*** Page extract Section Begins ***

I will switch out his foods more often. Will try Sojo too, and THK + chicken broth. I also didn't give him any lunch today and he just now started whining for food (he usually does it at noon). I guess no more three meals for him. My baby's all grown up. :smcry:


----------



## eiksaa (Jun 8, 2012)

shellbeme said:


> I would think 3 days is fine, though, :blush: I would probably only save it for two, but that's just me.


I wish I was food educated enough to just smell it and know when it had gone bad. Since I am not, I should probably do 2 days too.


----------



## Sylie (Apr 4, 2011)

MiMi would eat ME if I stayed still long enough. But, I really think that a single fluff can be much less food motivated than one who has competition. All the same, it seems like it is time to go down to two meals a day.

Personally, I am totally opposed to begging a dog to eat. I know others have dogs who won't eat, but all my personal experience has been that only over fed dogs refuse to eat if it isn't particularly yummy. That is just my personal experience, but then having more than one dog creates an atmosphere of competition. 

Others here have had much different experiences, but in my experience a dog who didn't gobble up his/her food was an overfed dog. You should review all the different advise you get and calculate what really applies to you and Gustave.

And then you can attend my class on tuning into your God-given sense of smell...JK

I would love to do that though really. Human beings are totally sight motivated, next sound, but are really reluctant to tune into smell..it might be unpleasant? I really would like to have a seminar where I could pursuade people to tune in, and turn on their precious sense of smell.


----------



## eiksaa (Jun 8, 2012)

Sylie said:


> MiMi would eat ME if I stayed still long enough. But, I really think that a single fluff can be much less food motivated than one who has competition. All the same, it seems like it is time to go down to two meals a day.

*** Page extract Section Ends ***
*** Provided material Section Begins ***

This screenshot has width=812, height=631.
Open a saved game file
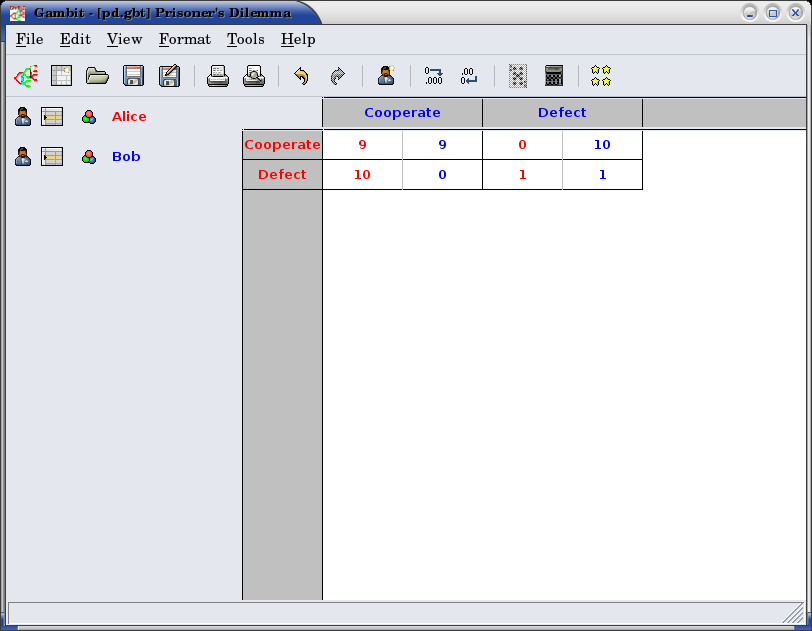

*** Provided material Section Ends ***

Pick up the forum thread about a dog's meals and write what comes next.

• Task response:
> 
> Personally, I am totally opposed to begging a dog to eat. I know others have dogs who won't eat, but all my personal experience has been that only over fed dogs refuse to eat if it isn't particularly yummy. That is just my personal experience, but then having more than one dog creates an atmosphere of competition.
> 
> ...


Sylvia, I would totally attend your seminar. I have a pretty strong sense of smell. The problem is, it's not very precise. I am not a big meat eater myself, so I generally don't like the smell of meat. I don't know the difference between just meat smell and bad meat smell. So, where do I sign up?

The problem with not (force) feeding him is this time when he went in for his teeth extraction, I asked the doctor if he was oveerweight (or if he felt plump), mostly because the quantity I feed him is just guesswork. He said if anything Gustave might be too skinny and told me where he should have more fat (on his side, the ribs area). Definitely not underweight enough to be alarming, but more on that side of the spectrum. That's why I worry about him not eating.

However, I do see how those are different things. Dogs must know to balance their intake overall. If he doesn't want to eat at a particular mealtime he must know to compensate later when he does get food. It's just hard to not worry, but I am trying.


----------



## AshleyAndSophiePup (Aug 24, 2012)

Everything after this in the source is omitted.